The paper proposes a modular, neuro-symbolic architecture for LAMs, composed of specialized functional modules for perception, reasoning, and action. This hierarchical planning pipeline is driven by multi-modal inputs, ensuring high-level reasoning is grounded in valid physical capabilities. This contrasts with monolithic neural networks by allowing greater control and interpretability, crucial for safety-critical robotic systems. The architecture leverages existing foundation models, reducing the need for massive end-to-end training.

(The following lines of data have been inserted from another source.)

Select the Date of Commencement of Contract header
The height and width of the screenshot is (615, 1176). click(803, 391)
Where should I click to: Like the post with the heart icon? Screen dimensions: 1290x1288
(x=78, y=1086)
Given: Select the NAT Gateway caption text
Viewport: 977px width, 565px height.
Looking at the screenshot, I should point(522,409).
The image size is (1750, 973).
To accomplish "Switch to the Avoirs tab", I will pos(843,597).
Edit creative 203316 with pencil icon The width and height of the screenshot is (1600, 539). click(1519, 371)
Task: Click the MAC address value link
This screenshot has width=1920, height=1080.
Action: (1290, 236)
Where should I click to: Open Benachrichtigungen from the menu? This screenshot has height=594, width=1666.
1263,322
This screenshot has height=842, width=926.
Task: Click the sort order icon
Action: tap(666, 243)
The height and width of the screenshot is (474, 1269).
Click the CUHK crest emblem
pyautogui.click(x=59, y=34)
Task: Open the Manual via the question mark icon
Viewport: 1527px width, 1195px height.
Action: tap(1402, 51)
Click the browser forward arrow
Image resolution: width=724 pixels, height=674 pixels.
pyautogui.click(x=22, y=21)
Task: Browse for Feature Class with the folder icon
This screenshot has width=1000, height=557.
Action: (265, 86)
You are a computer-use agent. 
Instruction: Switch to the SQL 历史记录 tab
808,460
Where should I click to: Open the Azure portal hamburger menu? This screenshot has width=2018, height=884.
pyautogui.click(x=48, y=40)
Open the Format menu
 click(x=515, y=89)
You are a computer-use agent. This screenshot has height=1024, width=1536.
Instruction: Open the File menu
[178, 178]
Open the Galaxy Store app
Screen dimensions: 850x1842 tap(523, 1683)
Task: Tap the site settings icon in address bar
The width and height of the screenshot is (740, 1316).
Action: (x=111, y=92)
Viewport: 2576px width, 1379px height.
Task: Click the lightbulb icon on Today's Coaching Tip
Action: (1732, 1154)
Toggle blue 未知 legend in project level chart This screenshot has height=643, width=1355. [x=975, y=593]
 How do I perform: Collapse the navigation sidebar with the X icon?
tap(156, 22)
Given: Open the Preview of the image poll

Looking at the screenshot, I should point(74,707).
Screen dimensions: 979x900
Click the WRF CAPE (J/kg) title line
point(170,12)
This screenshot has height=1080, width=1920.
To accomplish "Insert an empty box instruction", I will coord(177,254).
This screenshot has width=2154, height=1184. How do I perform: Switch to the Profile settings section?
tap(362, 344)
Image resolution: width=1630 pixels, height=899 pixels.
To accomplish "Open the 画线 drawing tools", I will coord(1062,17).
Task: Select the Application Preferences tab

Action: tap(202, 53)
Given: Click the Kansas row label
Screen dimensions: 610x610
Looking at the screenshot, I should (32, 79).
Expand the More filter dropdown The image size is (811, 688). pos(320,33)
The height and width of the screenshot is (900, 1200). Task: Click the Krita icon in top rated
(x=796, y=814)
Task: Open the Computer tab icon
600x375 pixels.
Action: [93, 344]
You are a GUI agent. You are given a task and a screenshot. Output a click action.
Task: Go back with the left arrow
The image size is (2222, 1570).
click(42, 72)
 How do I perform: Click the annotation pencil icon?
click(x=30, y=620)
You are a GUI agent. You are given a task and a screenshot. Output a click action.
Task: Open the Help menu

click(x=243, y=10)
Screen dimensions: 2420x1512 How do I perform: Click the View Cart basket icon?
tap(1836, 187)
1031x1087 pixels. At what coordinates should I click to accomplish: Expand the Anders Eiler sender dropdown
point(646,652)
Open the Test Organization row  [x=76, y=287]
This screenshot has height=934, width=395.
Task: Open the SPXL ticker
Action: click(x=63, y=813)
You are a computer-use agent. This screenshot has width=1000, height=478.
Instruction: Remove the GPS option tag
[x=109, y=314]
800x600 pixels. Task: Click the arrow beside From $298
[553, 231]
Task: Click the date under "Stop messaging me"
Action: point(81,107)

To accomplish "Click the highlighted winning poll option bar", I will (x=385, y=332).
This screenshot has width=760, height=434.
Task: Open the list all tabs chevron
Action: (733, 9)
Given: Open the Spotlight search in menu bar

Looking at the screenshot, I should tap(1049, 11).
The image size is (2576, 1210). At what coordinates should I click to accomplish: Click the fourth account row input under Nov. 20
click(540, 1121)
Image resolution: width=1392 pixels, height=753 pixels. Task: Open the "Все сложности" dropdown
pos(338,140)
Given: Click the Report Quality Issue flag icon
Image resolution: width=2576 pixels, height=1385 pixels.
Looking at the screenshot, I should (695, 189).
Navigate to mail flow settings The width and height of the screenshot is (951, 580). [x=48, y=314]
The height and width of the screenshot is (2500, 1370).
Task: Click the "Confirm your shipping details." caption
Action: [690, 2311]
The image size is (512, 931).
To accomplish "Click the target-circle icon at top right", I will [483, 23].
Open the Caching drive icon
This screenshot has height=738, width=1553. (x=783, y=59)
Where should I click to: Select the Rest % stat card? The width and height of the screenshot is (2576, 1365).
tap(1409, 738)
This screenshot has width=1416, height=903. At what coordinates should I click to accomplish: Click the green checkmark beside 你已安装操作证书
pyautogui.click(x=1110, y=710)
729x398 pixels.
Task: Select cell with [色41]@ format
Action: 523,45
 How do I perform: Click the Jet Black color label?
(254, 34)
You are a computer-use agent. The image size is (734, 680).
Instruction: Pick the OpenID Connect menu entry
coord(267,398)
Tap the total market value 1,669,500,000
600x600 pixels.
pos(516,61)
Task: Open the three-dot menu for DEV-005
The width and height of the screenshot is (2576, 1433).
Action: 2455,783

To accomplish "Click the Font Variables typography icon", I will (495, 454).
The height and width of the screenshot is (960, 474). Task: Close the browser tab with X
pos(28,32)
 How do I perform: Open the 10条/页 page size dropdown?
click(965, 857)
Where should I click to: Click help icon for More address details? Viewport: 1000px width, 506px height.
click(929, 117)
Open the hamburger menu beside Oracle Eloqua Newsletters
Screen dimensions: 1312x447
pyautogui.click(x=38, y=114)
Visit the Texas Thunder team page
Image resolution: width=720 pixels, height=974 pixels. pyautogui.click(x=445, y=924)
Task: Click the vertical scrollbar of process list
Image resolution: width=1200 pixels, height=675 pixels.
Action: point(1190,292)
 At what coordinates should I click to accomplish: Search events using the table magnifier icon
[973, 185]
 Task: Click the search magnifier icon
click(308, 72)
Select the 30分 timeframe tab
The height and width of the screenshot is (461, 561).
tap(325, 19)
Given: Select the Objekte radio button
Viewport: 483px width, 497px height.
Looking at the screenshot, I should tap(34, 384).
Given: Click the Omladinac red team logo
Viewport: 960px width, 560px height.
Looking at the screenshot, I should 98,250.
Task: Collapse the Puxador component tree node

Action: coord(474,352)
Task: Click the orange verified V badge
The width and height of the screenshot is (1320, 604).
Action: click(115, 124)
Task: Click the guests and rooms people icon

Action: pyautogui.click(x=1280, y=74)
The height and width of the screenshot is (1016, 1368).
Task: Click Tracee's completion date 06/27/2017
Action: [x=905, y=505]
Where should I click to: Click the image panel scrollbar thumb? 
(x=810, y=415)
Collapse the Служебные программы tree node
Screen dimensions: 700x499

A key contribution is the neuro-symbolic approach, where the LLM translates natural language requests into formal PDDL problem definitions. These are then solved by a deterministic symbolic planner, ensuring mathematical verifiability and logical soundness. This 'symbolic wrapping' prevents the LLM from directly generating executable robot code, mitigating action hallucinations and enhancing safety through a human-in-the-loop verification stage. This hybrid approach aims to combine the flexibility of LLMs with the reliability of symbolic AI.
The system includes a robust Perception Module utilizing open-vocabulary foundation models (SAM, GraspNet, CLIP) for object segmentation, classification, and grasp synthesis, converting raw pixel data into useful semantic and geometric information. A Speech Module employs a neural speech-to-text engine (AssemblyAI) for real-time user intent capture, featuring an emergency stop mechanism that bypasses reasoning layers for immediate hardware halts. This multi-modal input system ensures responsive and context-aware interaction.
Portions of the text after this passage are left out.